_Exercise prompt_: Return every entry below exactly as written, minus the pictures.

(Stored items)
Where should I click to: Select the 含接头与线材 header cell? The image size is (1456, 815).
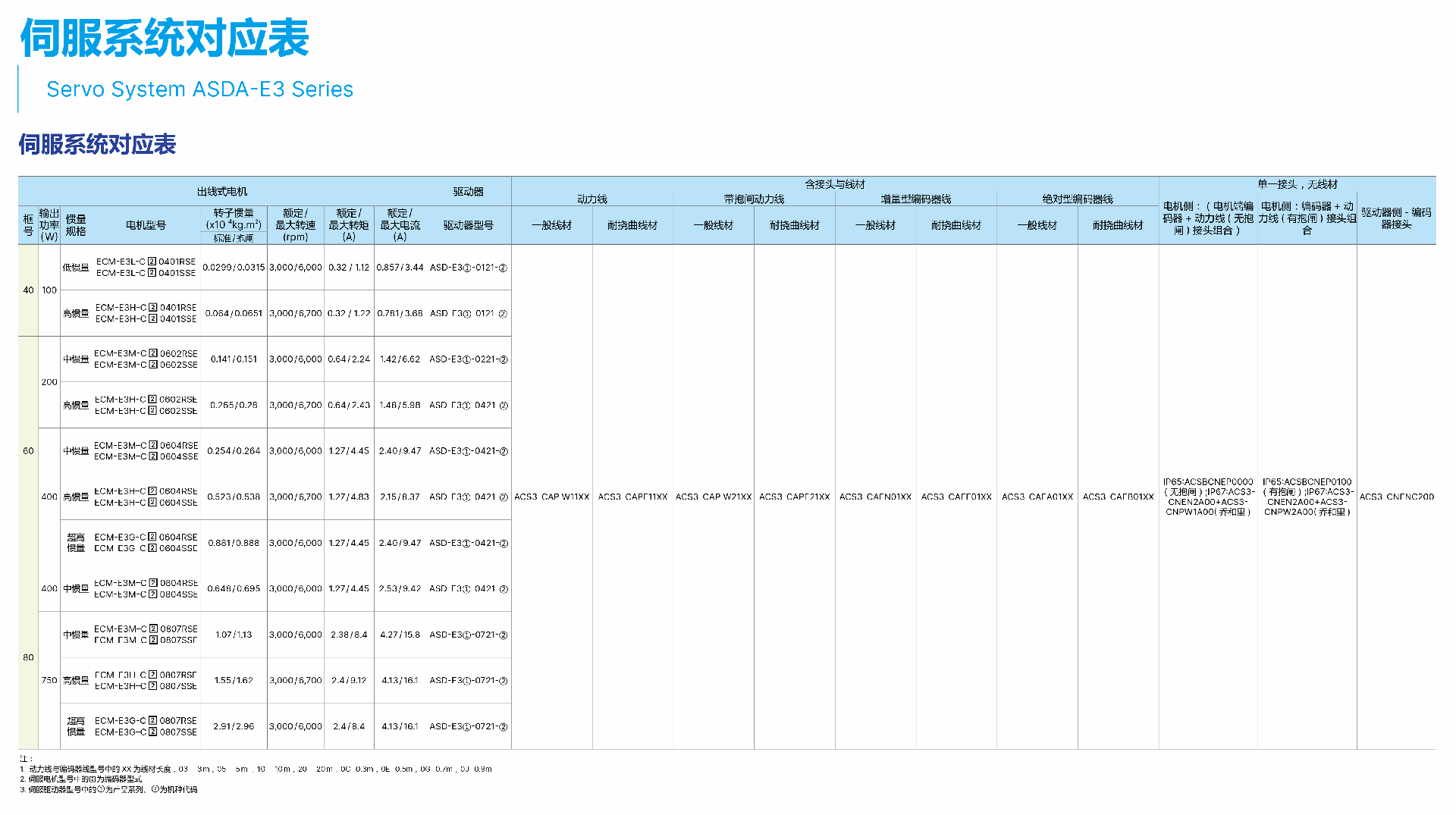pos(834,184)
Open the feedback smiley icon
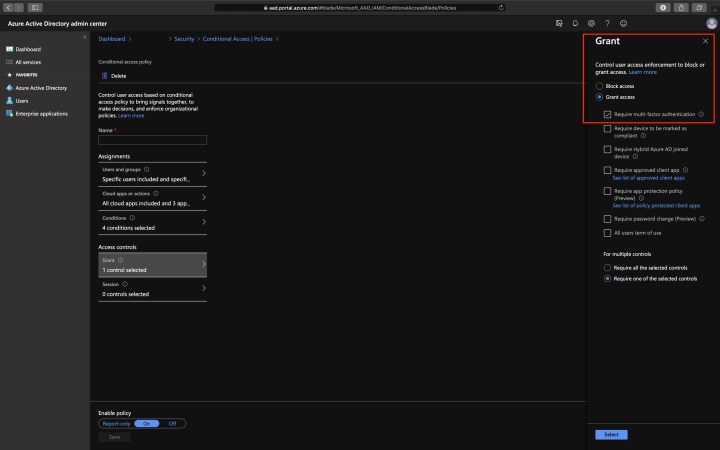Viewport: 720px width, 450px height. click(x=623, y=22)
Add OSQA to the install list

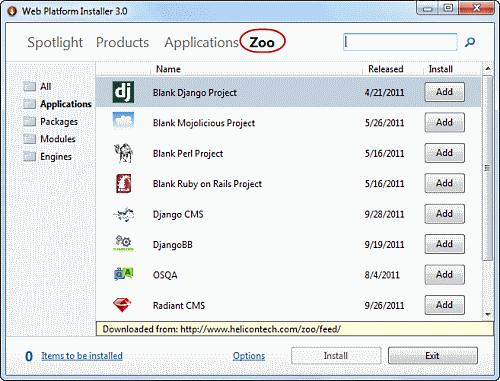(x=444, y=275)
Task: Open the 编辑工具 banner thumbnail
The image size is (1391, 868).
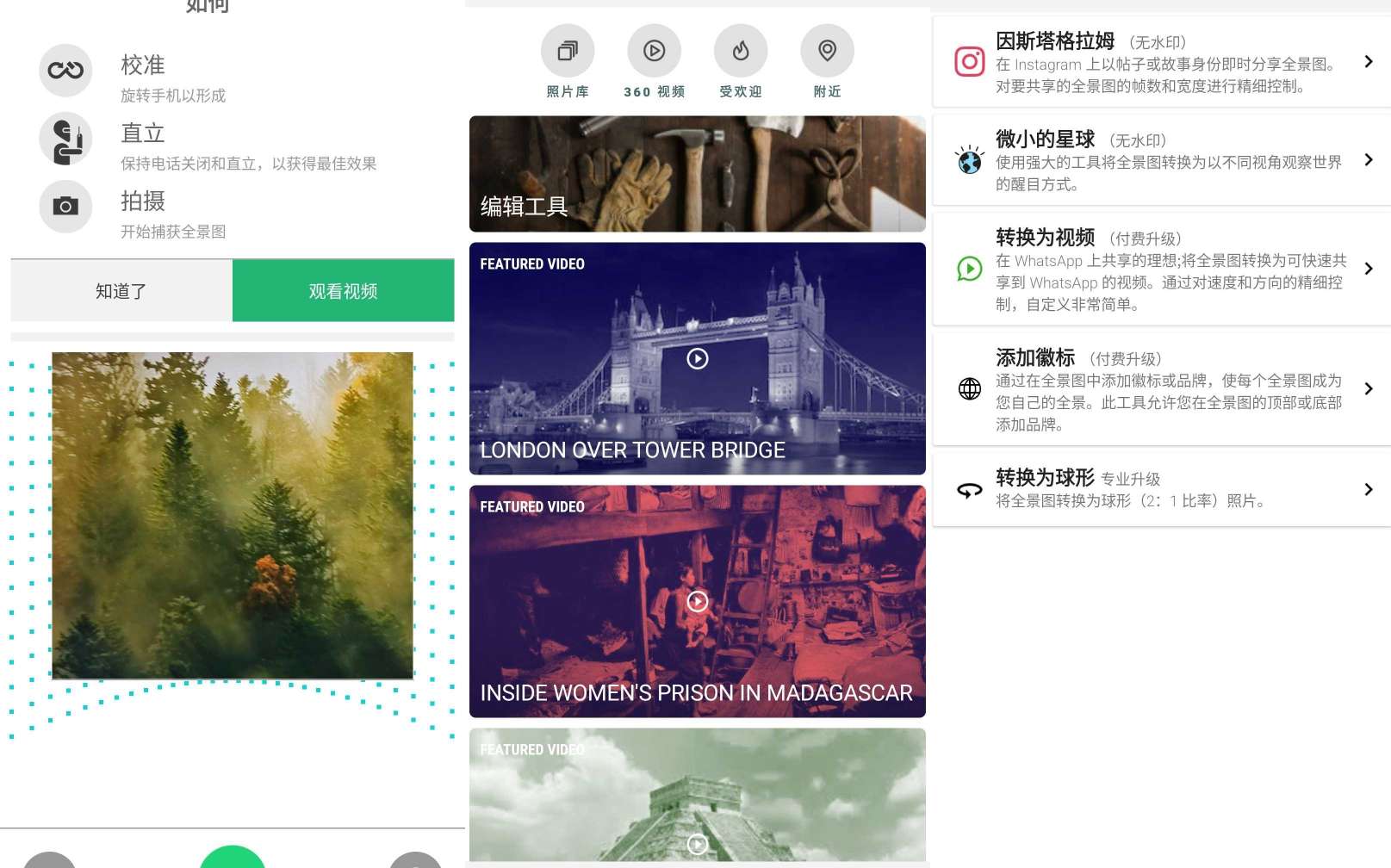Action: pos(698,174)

_Finished task_:
Where should I click to: Select the 含接头与线材 header cell? The image size is (1456, 815).
pos(834,184)
Open the feedback smiley icon
Viewport: 720px width, 450px height. click(x=623, y=22)
Add OSQA to the install list

(x=444, y=275)
Task: Open the 编辑工具 banner thumbnail
The image size is (1391, 868).
Action: pos(698,174)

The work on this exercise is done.